Related Work & Insights¶
- vs Optical Expansion [37]: This uses affine transforms between local projections to estimate MID. Under asynchronous sparse events and complex motion, local correspondences are unreliable, producing noisy depth fields (ACC0.1 only 2–3%). Ours uses analytical relations + continuous event-level scaling without explicit patch correspondence, yielding smoother MID (ACC0.1 up 6–7x).
- vs EV-FlowNet [39]: A classic unsupervised event-based flow network that only estimates 2D flow. Ours explicitly models the coupling of planar and depth motion, achieving lower EPE and adding a depth motion dimension.

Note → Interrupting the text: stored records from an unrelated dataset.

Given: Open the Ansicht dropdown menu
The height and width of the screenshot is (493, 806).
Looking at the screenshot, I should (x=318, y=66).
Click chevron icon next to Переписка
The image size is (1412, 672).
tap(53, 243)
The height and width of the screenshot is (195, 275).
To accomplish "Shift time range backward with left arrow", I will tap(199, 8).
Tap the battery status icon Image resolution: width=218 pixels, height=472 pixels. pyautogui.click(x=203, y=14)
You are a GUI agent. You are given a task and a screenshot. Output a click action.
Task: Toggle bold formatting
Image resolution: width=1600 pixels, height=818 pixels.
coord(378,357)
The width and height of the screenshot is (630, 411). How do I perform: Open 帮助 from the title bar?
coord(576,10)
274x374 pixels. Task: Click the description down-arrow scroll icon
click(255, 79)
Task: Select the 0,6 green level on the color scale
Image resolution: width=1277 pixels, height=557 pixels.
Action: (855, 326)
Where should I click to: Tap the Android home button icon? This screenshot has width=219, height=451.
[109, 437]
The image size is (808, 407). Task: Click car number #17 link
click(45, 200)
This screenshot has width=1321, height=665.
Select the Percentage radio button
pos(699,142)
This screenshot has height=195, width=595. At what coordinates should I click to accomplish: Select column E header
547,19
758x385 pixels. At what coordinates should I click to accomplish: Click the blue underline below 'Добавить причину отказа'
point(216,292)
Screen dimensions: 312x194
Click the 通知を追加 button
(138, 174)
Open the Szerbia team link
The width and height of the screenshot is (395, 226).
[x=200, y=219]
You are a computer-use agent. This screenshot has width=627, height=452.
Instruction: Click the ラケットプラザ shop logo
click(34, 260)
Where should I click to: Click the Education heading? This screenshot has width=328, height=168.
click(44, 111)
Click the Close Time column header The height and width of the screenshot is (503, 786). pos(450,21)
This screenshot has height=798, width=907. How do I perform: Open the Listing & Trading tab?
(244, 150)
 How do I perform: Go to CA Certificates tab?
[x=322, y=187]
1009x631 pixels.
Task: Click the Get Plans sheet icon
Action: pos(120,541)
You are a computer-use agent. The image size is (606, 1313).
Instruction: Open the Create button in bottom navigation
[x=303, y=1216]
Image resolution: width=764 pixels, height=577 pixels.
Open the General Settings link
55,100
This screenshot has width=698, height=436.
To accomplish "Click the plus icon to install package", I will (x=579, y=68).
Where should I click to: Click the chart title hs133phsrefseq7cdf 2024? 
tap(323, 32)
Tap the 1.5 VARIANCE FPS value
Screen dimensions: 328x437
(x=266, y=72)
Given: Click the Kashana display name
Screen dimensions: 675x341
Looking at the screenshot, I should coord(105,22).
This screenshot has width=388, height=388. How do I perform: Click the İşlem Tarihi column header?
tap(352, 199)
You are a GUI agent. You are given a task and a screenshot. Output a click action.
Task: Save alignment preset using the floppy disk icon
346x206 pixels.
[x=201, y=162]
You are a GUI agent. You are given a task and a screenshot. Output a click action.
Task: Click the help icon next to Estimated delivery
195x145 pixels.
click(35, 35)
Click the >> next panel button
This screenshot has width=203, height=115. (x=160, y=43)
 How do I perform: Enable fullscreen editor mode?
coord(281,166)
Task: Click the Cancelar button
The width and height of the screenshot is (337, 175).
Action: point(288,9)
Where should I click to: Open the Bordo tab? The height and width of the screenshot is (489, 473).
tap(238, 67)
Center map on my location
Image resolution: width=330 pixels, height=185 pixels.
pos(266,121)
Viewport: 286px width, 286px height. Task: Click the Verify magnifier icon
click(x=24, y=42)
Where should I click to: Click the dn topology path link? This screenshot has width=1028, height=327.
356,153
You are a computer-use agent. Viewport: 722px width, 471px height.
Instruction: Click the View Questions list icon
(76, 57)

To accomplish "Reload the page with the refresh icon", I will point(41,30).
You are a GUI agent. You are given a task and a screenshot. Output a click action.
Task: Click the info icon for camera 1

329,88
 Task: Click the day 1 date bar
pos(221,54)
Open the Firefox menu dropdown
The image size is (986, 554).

- vs EMoTive / ScaleFlow / E-RAFT (Supervised): These regress 3D motion fields directly and depend on dense labels. They offer higher accuracy but limited generalization; Ours sacrifices some absolute accuracy for zero-label training and cross-weather robustness.
- vs Contrast Maximization Framework [Gallego et al.]: Ours adopts the event alignment philosophy but is the first to integrate depth-induced scaling into warping via event-level temporal interpolation, extending the framework's boundary from 2D flow to 3D motion.
Rating¶
- Novelty: ⭐⭐⭐⭐ Connects flow divergence analytical MID, event projection dilation clues, and event-level scaling warping into a self-consistent unsupervised 3D motion scheme with clear geometric intuition.
- Experimental Thoroughness: ⭐⭐⭐⭐ Extensive cross-weather testing and dual-task evaluation (3D motion & scene flow) with ablation. Synthetic-only data is the main limitation.
- Writing Quality: ⭐⭐⭐⭐ Geometric derivations are well-linked, and motives are consistent with error analyses. Formulas align well with figures.
- Value: ⭐⭐⭐⭐ Provides a reusable geometric bridge and event-level warping paradigm for unsupervised 3D motion estimation, showing practical potential for robotics and autonomous driving.